#### [WRITTEN INSTRUCTION 1]
In the life insurance flashcards, why can a beneficiary who chooses the life income option not outlive the income? Answer in one to three sentences.
#### [WRITTEN INSTRUCTION 2]
Summarize the life insurance flashcards in two sentences.
#### [WRITTEN INSTRUCTION 3]
Continue the life insurance flashcards from the last entry shown, starting with a definition for that term.

Ch. 4 Flashcards
Class Designation
A class designation is a beneficiary group designation (for example, all of my children), opposed to specifying one or more beneficiaries by name
Common Disaster Provision
ensures a policy owner if both the insured and the primary beneficiary die within a short period of time, the death benefits will be paid to the contingent beneficiary. It also states that the primary beneficiary must outlive the insured by a specified period of time in order to receive the proceeds
Contingent (secondary) beneficiary
The contingent beneficiary is the beneficiary second in line to receive death benefit proceeds if the primary beneficiary dies before the insured
Earned Premium
the amount of premium paid by the policyowner for policy coverage or insurance protection received up to this point
Expense Factor
a measure of what it costs an insurance company to operate, AKA loading charge
Excess Intrest
Whole Life Insurance: This type of policy often guarantees a minimum interest rate on the cash value. Any additional interest earned beyond this guaranteed rate is considered excess interest
Fixed amount installment option
pays a fixed death benefit in specified installment amounts until the principal and interest are exhausted
Fixed/Level premium
premium amount that remains constant throughout the life of the policy. More periodic payments = higher total premium
Fixed period or period certain settlement option
A fixed period or period in which a certain settlement option pays the death benefit proceeds in equal installments over a set period of years
Graded Premium
A graded premium in life insurance is a payment structure where the premiums start out lower in the initial years of the policy and gradually increase over time
Gross (annual) Premium
the total amount a policyholder pays for their life insurance policy
Interest factor
The interest factor is the calculation for determining the amount of interest an insurance company can expect to earn from investing insurance premiums
Interest only option
settlement option where the death benefit is not paid out immediately as a lump sum. Instead, the insurance company holds the death benefit and pays the beneficiary regular interest payments on that amount. The beneficiary can choose to receive these interest payments for a specified period or until they decide to withdraw the principal. Eventually, the principal amount will be paid out, either in a lump sum or according to another payment option selected by the beneficiary
Joint and survivor option
payout option designed for two beneficiaries, often spouses. Under this option, the insurance policy pays benefits to the surviving beneficiary after the first person passes away. Once the first beneficiary dies, the survivor continues to receive income from the policy, typically at a reduced rate compared to the original payment
Life income option
The life income option is a death benefit settlement option which provides the beneficiary with an income that they cannot outlive. Installment payments are guaranteed for as long as the recipient lives. The amount of each installment is based on the recipient’s life expectancy and the amount of principal
Life Settlement
A life settlement is an agreement in which a policyholder sells or transfers ownership in all or part of a life insurance policy to a third party for compensation that is less than the expected death benefit of the policy
Modified Premium
Modified premium is a premium funding option characterized by an initial premium that is lower than it should be during an introductory period of time (usually the first three to five years). After this time, the premium will increase to an amount greater than what the initial level premium would have been and then remains level or constant for the life of the policy
Morbidity Rate
The morbidity rate demonstrates the incidence and extent of disability that may be expected from a given group of people
Mortality Rate
A mortality rate is the measure of the number of deaths (in general, or due to a specific cause) in some population, scaled to the size of that population, per unit time
Net payment cost index
formula used to determine the actual cost of a policy for a policyowner
Net (single) premium
calculation used to calculate an insurer’s policy reserves
PER CAPITA (By the head)

[Records for locating words and elements]

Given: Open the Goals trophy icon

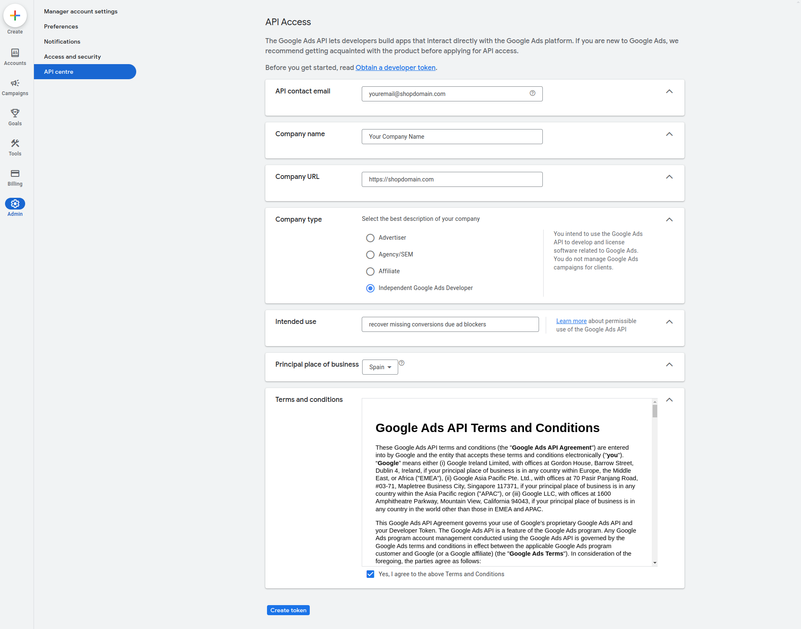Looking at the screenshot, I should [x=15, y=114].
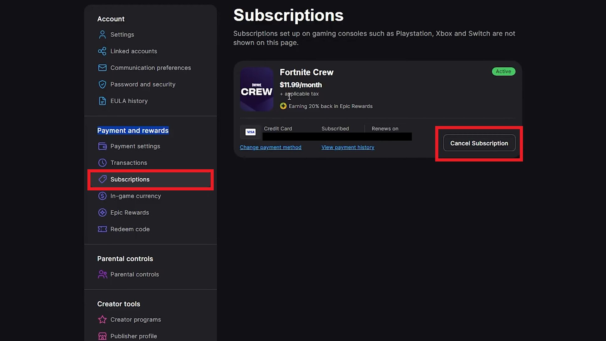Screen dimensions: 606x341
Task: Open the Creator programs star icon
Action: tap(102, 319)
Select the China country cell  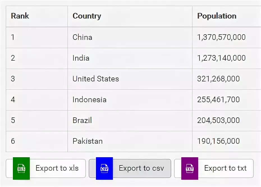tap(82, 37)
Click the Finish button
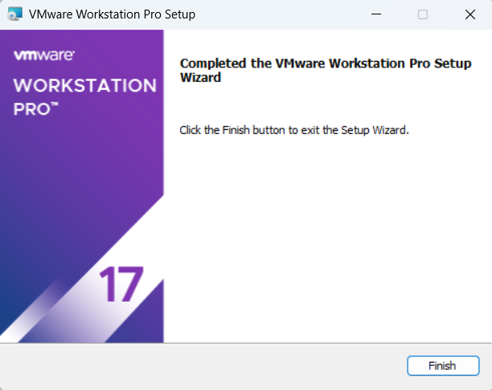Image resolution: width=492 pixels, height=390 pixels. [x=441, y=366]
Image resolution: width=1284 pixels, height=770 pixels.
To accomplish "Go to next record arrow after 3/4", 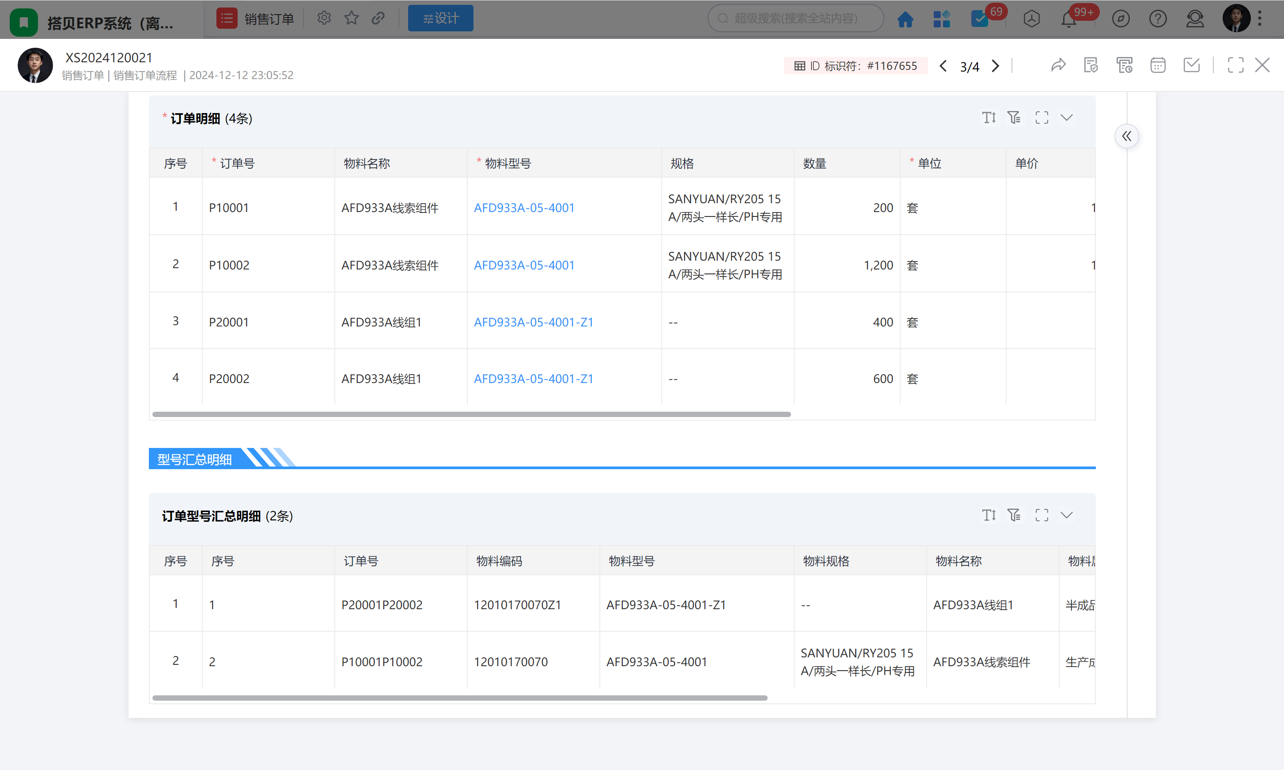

#### [EXERCISE RESPONSE 1]
The beneficiary cannot outlive the income because the installment payments are guaranteed for as long as the recipient lives. Each installment is based on the recipient's life expectancy and the amount of principal.

#### [EXERCISE RESPONSE 2]
The flashcards define life insurance terms for beneficiaries and payouts, such as class designations, contingent beneficiaries, the common disaster provision, and settlement options like fixed period, fixed amount, interest only, joint and survivor, and life income. They also define pricing and premium terms, including earned, fixed, graded, modified, gross and net premiums, the expense and interest factors, morbidity and mortality rates, and the net payment cost index.

#### [EXERCISE RESPONSE 3]
Per capita evenly distributes benefits among all named living beneficiaries (i.e., all living children)
PER STRIPES (By the bloodline)
Per stirpes evenly distributes benefits amongst an insured’s according to the family line, branch, or root (i.e., children and grandchildren)
Premium mode
The premium mode is the frequency in which a policyowner elects to pay premiums
Primary Beneficiary
The primary beneficiary is the first beneficiary in line to receive benefit proceeds upon the death of an insured
Policy Proceeds
Policy proceeds is the amount actually paid as a death, surrender, or maturity benefit
Death Benefit (policy proceeds)
includes the face value plus any earned dividends less any outstanding loans and interest
Surrender Benefit (policy proceeds)
the amount includes any cash value, minus surrender charges, and outstanding loans and interest
Maturity (policy proceeds)
the benefit amount includes the cash value less any outstanding loans and interest
Reserves
An insurer’s reserve is the money set aside (required by the state’s insurance laws) to pay future claims
Revocable Beneficiary
A revocable beneficiary is a beneficiary that the policy owner may change at any time without notifying or getting permission from the beneficiary
Settlement options (5)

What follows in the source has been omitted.